[Rows from a data source]

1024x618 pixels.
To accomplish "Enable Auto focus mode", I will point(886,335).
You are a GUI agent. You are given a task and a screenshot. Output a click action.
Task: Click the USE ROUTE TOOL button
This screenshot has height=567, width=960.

**Set task**
Rewrite every row above, swapping "screenshot" for "screen capture" and leaving the rest unchanged.

**Solution to this problem**
1024x618 pixels.
To accomplish "Enable Auto focus mode", I will point(886,335).
You are a GUI agent. You are given a task and a screen capture. Output a click action.
Task: Click the USE ROUTE TOOL button
This screen capture has height=567, width=960.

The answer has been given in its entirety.